PMID: 17657459 [PubMed - as supplied by publisher]

http://www.ncbi.nlm.nih.gov/sites/entrez?db=pubmed&cmd=Retrieve&dopt=AbstractPlus&list_uids=17657459&itool=iconabstr&itool=pubmed_DocSum

Excess dampness and mold growth in homes: an evidence-based review of the aeroirritant effect and its potential causes

Allergy Asthma Proc. 2007 May-Jun;28(3):262-70.

Excess dampness and mold growth in homes: an evidence-based review of the aeroirritant effect and its potential causes.

Hope AP, Simon RA.

Division of Allergy, Asthma and Immunology, Scripps Clinic, La Jolla, California 92037, USA. aph11@columbia.edu

Exposure to fungi produces respiratory disease in humans through both allergic and nonallergic mechanisms. Occupants of homes with excess dampness and mold growth often present to allergists with complaints of aeroirritant symptoms.
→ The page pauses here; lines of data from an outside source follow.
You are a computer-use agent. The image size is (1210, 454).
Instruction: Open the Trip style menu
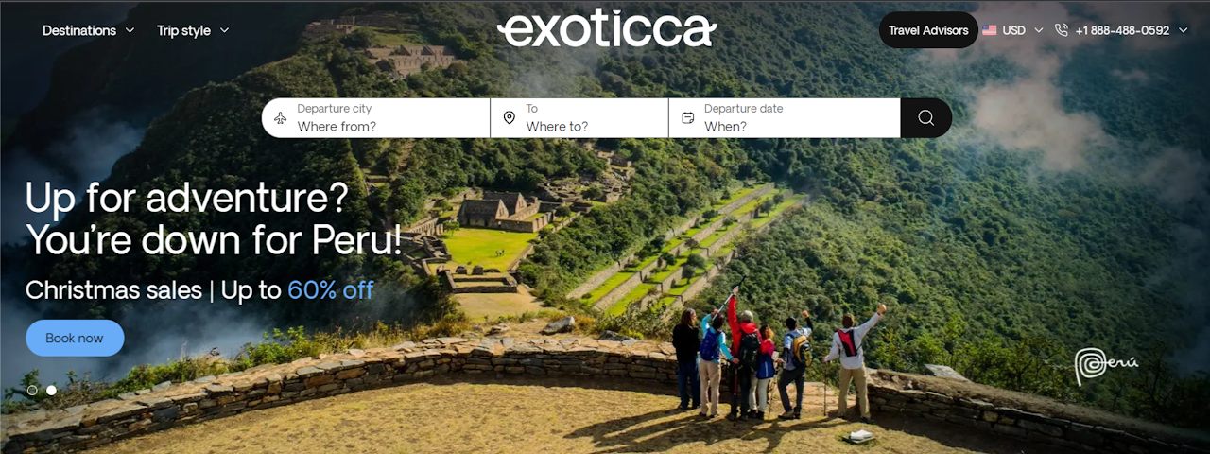pos(193,30)
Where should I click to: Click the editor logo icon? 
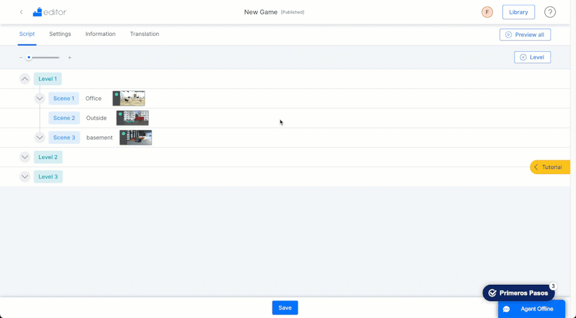pos(38,12)
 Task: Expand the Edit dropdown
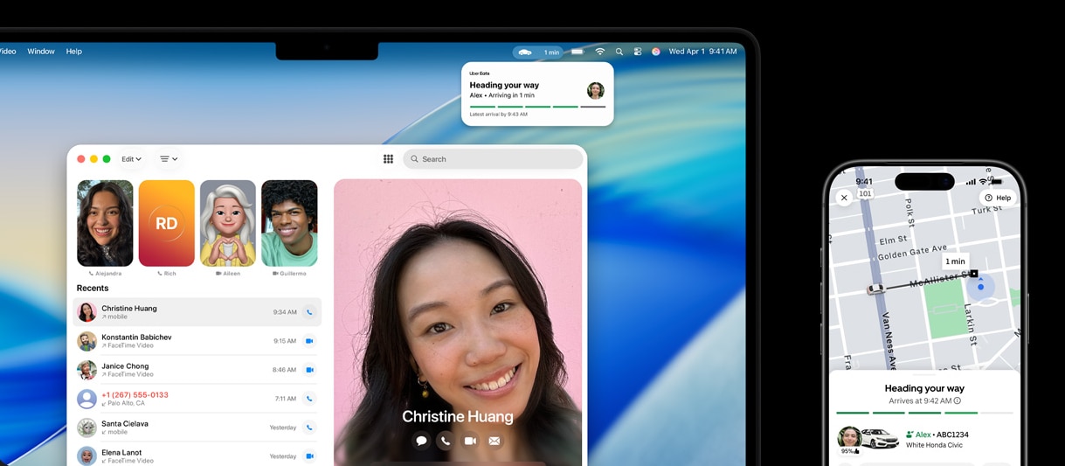pos(131,159)
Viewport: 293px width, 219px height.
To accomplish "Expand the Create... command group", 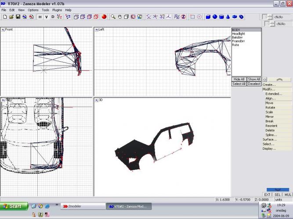I will pos(269,85).
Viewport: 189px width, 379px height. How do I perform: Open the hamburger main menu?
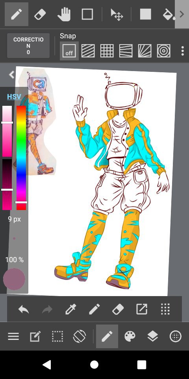pos(13,336)
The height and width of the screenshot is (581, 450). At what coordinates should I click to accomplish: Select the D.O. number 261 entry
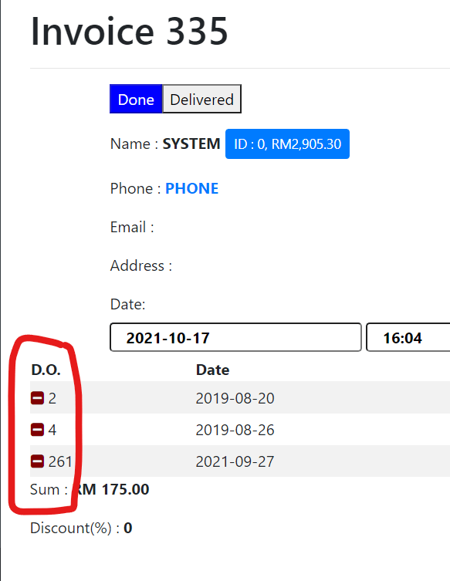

This review describes the major epidemiological and biological studies evaluating the association of indoor dampness and mold growth with upper respiratory tract symptoms. The preponderance of epidemiological data supports a link between exposure to dampness and excess mold growth and the development of aeroirritant symptoms. In addition, biological and clinical studies evaluating potential causal substances for the aeroirritant effect, notably volatile organic compounds (VOCs), are examined in detail. These studies support the role of VOCs in contributing to the aeroirritant symptoms of occupants of damp and mold-contaminated homes.